Self-Supervised Learning

Nenya uses self-supervised learning (SSL) techniques to learn representations from satellite imagery without explicit labels. Specifically, it implements contrastive learning approaches:

SimCLR

SimCLR (Simple Framework for Contrastive Learning of Visual Representations) works by:

  1. Taking an input image and creating two augmented views

  2. Passing both through an encoder network to get feature representations

  3. Applying a projection head to map representations to a space where contrastive loss is applied

  4. Training the network to bring positive pairs (augmentations of the same image) closer while pushing negative pairs (augmentations of different images) apart

SupCon

Supervised Contrastive Learning extends SimCLR by allowing the use of label information when available, though Nenya primarily uses the self-supervised approach.

Latent Space

The “latent space” refers to the compact representation of images learned by the model. In Nenya:

  • Images are encoded into a feature vector (typically 128 or 512 dimensions)

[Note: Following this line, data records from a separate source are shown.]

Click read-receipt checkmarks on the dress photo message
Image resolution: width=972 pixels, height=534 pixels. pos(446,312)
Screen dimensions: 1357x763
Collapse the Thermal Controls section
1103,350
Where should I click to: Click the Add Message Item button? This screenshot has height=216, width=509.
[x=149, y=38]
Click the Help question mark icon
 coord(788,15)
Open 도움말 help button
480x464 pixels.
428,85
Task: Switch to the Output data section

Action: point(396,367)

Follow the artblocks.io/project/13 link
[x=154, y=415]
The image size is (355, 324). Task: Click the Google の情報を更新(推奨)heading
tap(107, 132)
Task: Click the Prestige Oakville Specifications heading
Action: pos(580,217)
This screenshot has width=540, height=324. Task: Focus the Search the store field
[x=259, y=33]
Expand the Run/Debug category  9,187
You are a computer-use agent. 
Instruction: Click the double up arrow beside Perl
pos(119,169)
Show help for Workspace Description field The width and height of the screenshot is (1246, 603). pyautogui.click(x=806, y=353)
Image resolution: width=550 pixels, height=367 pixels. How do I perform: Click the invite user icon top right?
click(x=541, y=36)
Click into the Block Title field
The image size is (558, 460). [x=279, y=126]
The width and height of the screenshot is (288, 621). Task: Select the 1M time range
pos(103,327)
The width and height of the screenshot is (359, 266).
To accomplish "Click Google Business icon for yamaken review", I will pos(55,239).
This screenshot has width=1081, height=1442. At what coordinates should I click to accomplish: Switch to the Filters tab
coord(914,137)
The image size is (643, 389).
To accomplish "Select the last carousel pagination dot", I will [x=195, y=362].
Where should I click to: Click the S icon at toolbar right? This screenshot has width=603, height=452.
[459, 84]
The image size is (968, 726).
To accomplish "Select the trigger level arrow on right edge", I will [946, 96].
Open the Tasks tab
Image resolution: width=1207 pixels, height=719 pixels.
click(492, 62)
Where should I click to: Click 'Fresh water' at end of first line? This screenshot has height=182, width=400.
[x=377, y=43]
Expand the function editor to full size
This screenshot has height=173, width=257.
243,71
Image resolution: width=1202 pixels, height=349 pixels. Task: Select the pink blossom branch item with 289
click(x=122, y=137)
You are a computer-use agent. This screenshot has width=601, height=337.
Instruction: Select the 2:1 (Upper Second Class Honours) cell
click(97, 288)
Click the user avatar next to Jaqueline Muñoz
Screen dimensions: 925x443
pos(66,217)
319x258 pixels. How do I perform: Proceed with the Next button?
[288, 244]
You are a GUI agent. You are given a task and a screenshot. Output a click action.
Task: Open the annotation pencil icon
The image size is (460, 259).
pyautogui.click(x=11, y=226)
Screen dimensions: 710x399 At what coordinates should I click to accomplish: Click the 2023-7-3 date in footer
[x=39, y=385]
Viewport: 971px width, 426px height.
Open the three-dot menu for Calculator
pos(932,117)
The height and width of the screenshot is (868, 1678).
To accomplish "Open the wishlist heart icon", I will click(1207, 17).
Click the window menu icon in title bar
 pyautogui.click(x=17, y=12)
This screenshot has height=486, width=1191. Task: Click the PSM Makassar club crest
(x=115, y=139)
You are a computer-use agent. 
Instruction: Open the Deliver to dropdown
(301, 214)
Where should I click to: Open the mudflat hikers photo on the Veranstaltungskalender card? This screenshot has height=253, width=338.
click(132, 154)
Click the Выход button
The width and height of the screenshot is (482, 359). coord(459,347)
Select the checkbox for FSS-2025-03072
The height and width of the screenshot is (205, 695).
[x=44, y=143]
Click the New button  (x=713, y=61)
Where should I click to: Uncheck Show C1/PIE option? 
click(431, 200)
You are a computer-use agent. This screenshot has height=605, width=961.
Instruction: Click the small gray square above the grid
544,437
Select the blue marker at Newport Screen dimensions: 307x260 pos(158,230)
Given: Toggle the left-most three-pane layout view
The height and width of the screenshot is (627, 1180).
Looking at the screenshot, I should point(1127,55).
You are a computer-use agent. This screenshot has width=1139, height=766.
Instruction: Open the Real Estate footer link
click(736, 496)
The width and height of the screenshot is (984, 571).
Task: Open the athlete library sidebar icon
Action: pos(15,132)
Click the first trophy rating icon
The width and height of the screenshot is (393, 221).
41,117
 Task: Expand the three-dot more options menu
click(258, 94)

  • These vectors capture meaningful patterns and structures in the data

  • Similar ocean features should have similar latent representations

UMAP Dimensionality Reduction

Uniform Manifold Approximation and Projection (UMAP) is used to reduce the high-dimensional latent space to 2D for visualization:

  • UMAP preserves both local and global structure of the data

  • The 2D coordinates (U0, U1) allow for visual exploration of the latent space

  • Points close in the UMAP visualization represent similar ocean patterns

DT (Temperature Difference)

DT is a key metric in Nenya representing the temperature difference within an image:

  • Calculated as the difference between the 90th and 10th percentile temperatures in the image

  • Reflects the temperature gradient or contrast in the oceanic region

  • Higher DT values typically indicate boundaries between water masses or frontal regions

Data Preprocessing

Before training or inference, images undergo several preprocessing steps:

  • Rotation: Random rotations for data augmentation

  • Flipping: Random horizontal and vertical flips

  • Jitter and Crop: Random spatial jittering and cropping

  • Normalization: Demeaning the image (subtracting the mean)

Data Organization

Nenya organizes data in several formats:

  • HDF5 files: Store preprocessed images and extracted latent vectors

  • Parquet tables: Store metadata and UMAP coordinates for efficient querying

Visualization Portal

The interactive portal provides tools for exploring the latent space:

  • UMAP Plot: Shows the 2D embedding of all images

  • Image Gallery: Displays actual images corresponding to points in the UMAP space

  • Geographic View: Shows the geographic distribution of selected points

  • Matching: Finds similar images based on proximity in latent space

Models

Nenya includes several pre-trained models:

  • v4: MODIS imagery model (earlier version)

  • v5: MODIS imagery model (improved version)

  • viirs_v1: VIIRS imagery model

  • LLC: MIT General Circulation Model imagery

  • CF: Cloud-free specific model

Each model has been trained on specific satellite datasets and may be specialized for different oceanic phenomena.